"We never know what is the will of the Lord, until we console ourselves with it. Not that I am a scoffer or even a sceptic, Mr. Cranleigh. And in some of the greatest moments of my life—but I will not bother you with them. Only I may say that I look upon this as the very greatest of them all. I don't want to make a fool of myself—but—perhaps the Lord has done it for me."
He tried to make a little smile of this, and looked as if he wanted me to help him out. But I could only stare, and wonder whether any man ever born is at all times right in his head. For if anybody could be expected to know what he is about at all times, I should have thought that man would be Jackson Stoneman of the Stock Exchange. So I waited, as my manner is, for him to make good sense of this.

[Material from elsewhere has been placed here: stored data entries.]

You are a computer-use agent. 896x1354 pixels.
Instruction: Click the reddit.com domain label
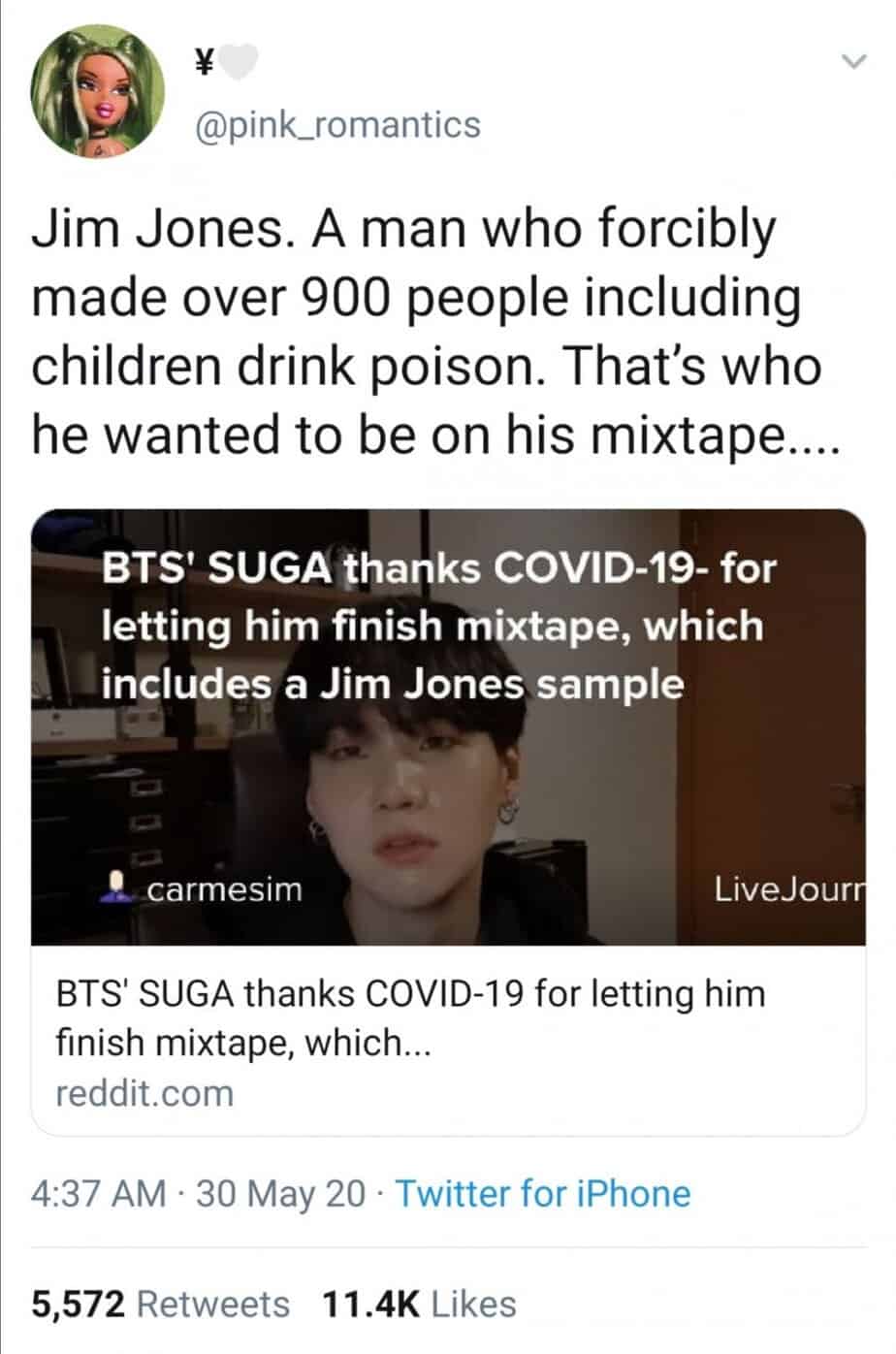[x=145, y=1093]
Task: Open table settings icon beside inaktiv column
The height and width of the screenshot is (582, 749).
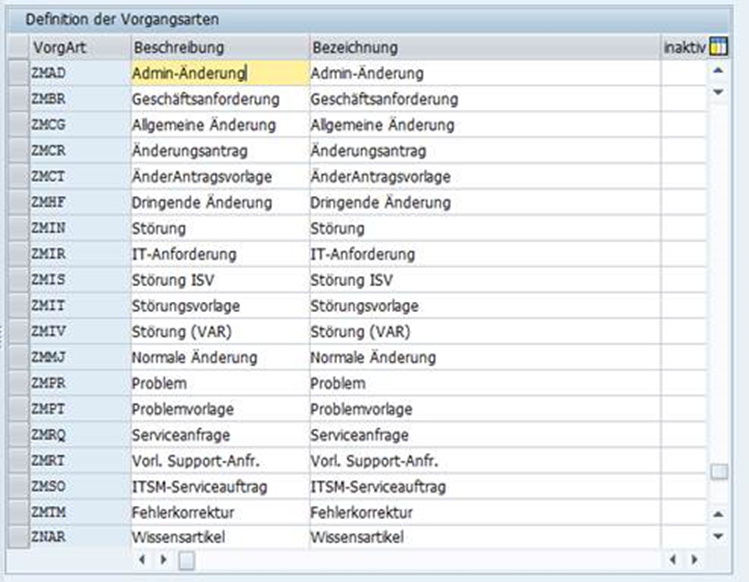Action: pos(718,47)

Then he got up from his bench and set his face (which had been quivering) as firm as the Funds, and looked down at me—for I was in my Windsor chair again—and his eyes seemed to flash defiance at me, although his voice was tender.
"George Cranleigh, you may think what you like. I care not a rap what anybody thinks. I love your sister Grace, as no man ever loved a woman, or ever will."
My amazement was so great and sudden that I looked at him without a word. For a moment I was beaten out of time by this strong man's intensity.
"I know all the stuff that you will say," he went on with scanty politeness. "That I have not seen her more than half-a-dozen times. That I have no right to lift my eyes to her. That even a mint of money can never make up for the want of birth. That I am nothing but an upstart. That I may be a rogue for all you know. That she is a million times too good, and pure, and beautiful for such a fellow. Go on, go on; I would rather have it over."
"But I have not begun yet, and you give me no time," I answered very steadily, having now recovered myself, and objecting to have my arguments forestalled. "You seem to forget yourself, Mr. Stoneman. There is no necessity for excitement. That a man of the world like you——"
"That is the very point. That's what makes my chance so bad. There is nothing of romance or sweet sentiment about me. I don't know anything about hearts and darts. I have no poetical ideas. I could not fling myself off a rock—if there was one. I don't know how to couch a lance. I am pretty sure, though I have never tried, that I couldn't do a sonnet, at any price. And if I did, and it leaked out, it would be the ruin of my business."
"You can buy a sweet sonnet for five shillings, as good as they make them nowadays, but a little common-sense is better than a thousand sonnets; and of that, when you are at all yourself, you must have a very large supply. Now sit down, and let us talk this out. At first it came to me as a very great surprise. It was about the last thing that I could have expected. But I think you were wise in coming first to me."
When I look back upon this interview, it often astonishes me that I should have been able so quietly to take the upper hand with a man not only my elder and of tenfold experience in the world, but also before me in natural gifts, and everything that one could think of, except bodily strength and the accident of birth. Nevertheless I did at once, after that weak confession of his, take a decided lead upon him. Why? Because he was plunged into love—a quicksand out of which no man attempts to pull another, being well aware what he would get for his pains, and rather inclined to make sport of him, whenever it may be done, without harm to oneself.